It was pouring down. Urufu-kun's anticipated
garden dinner would need wetsuits and oxygen tanks. And that was only
the food. Any non-suicidal dinner-guest would have to come in a
submarine.
In short the prospect of a typical Swedish
midsummer's eve outdoors didn't look promising.
From the coast Noriko heard thunder rolling
closer.
Well that settles it.
At least the food hadn't arrived yet.
In the gym hall Kuri-chan was doing what Urufu-kun
should have done a long time ago. She was begging for one hour, two
including preparation and cleaning up.
Any other person and Noriko would have estimated
the chance for success to equal the life expectancy of a snowball in
hell. In the case of her idiot brother doing the begging, a very
large snowball. You had to give him some credit.
Noriko stood under the roofed walkway with an
umbrella in her hand. Neither roof nor umbrella helped much. The only
reason she saw a possibility to have dinner in a dry school uniform
was that she was wearing her PE-uniform. Which was soaked through.
Days like these she wondered why they weren't
allowed to roam the school in their bathing suits.
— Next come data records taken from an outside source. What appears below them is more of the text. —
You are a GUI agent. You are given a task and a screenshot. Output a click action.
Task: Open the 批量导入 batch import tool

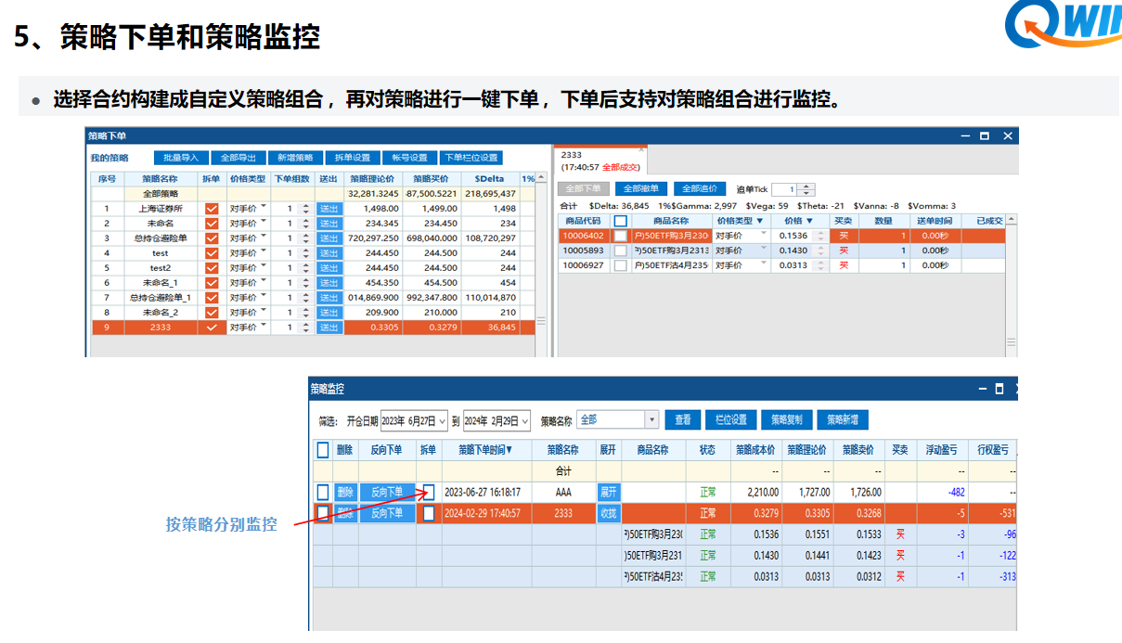point(182,157)
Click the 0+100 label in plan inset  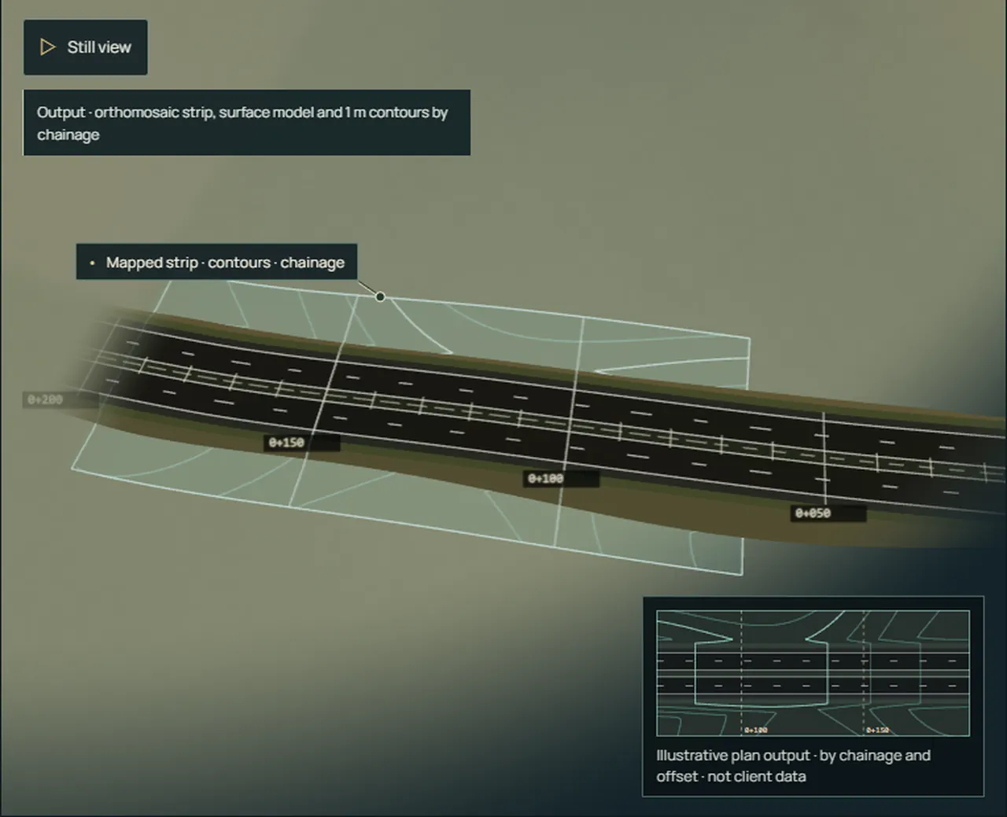tap(755, 730)
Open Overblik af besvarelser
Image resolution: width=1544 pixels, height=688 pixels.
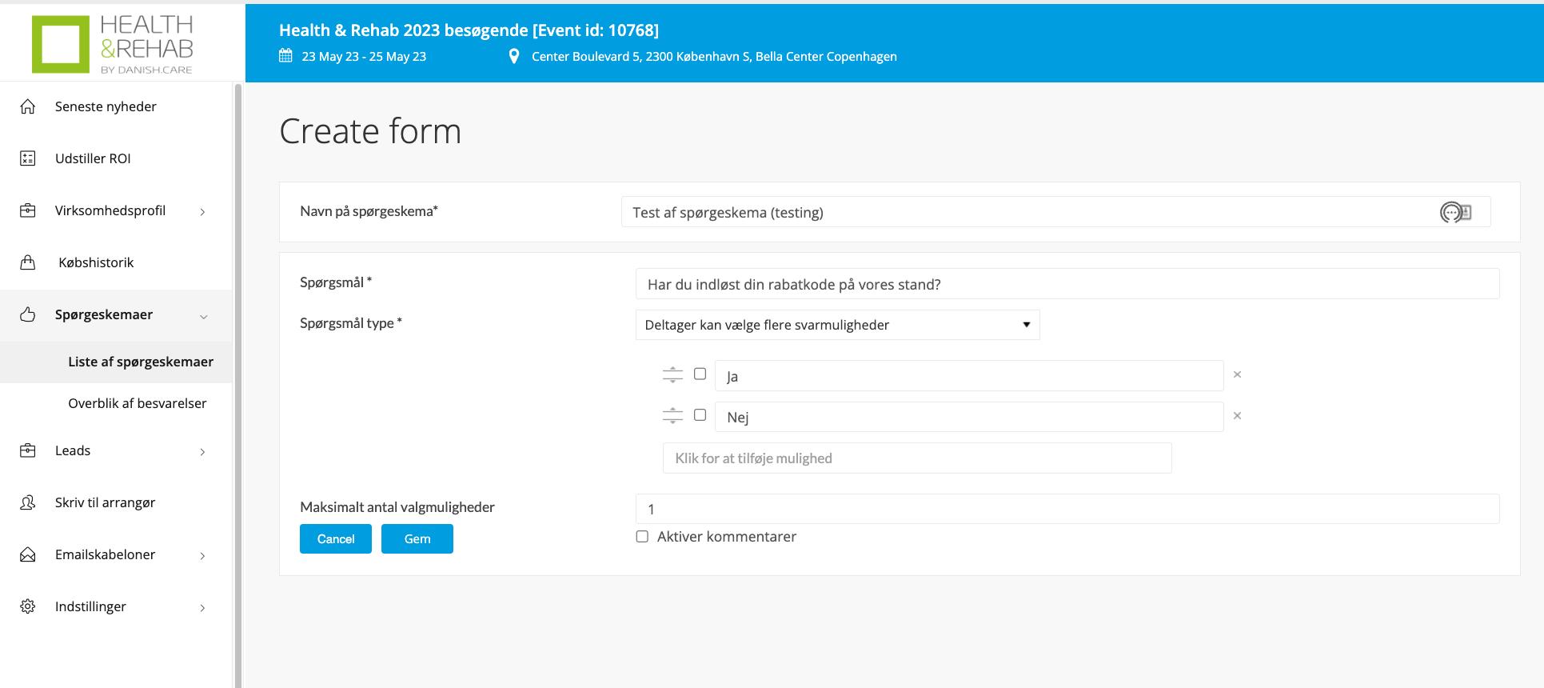pos(137,403)
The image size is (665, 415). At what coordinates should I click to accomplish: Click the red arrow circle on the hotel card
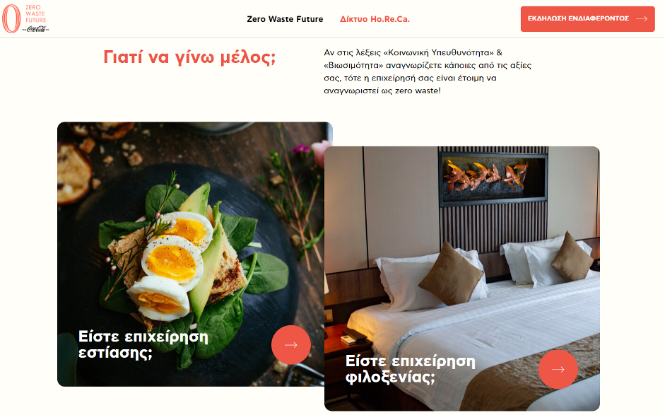pyautogui.click(x=558, y=369)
Well it didn't matter. She felt the wind
increasing together with the rain.
Then their car arrived with her mother driving.
Her idiot brother was in it with Urufu-kun and most of the food. She
hoped there were lots of waterproof containers to carry it all in but
given the mental capacity of her brother he probably brought it all
in paper bags.
The car came to a stop and Noriko dared the rain.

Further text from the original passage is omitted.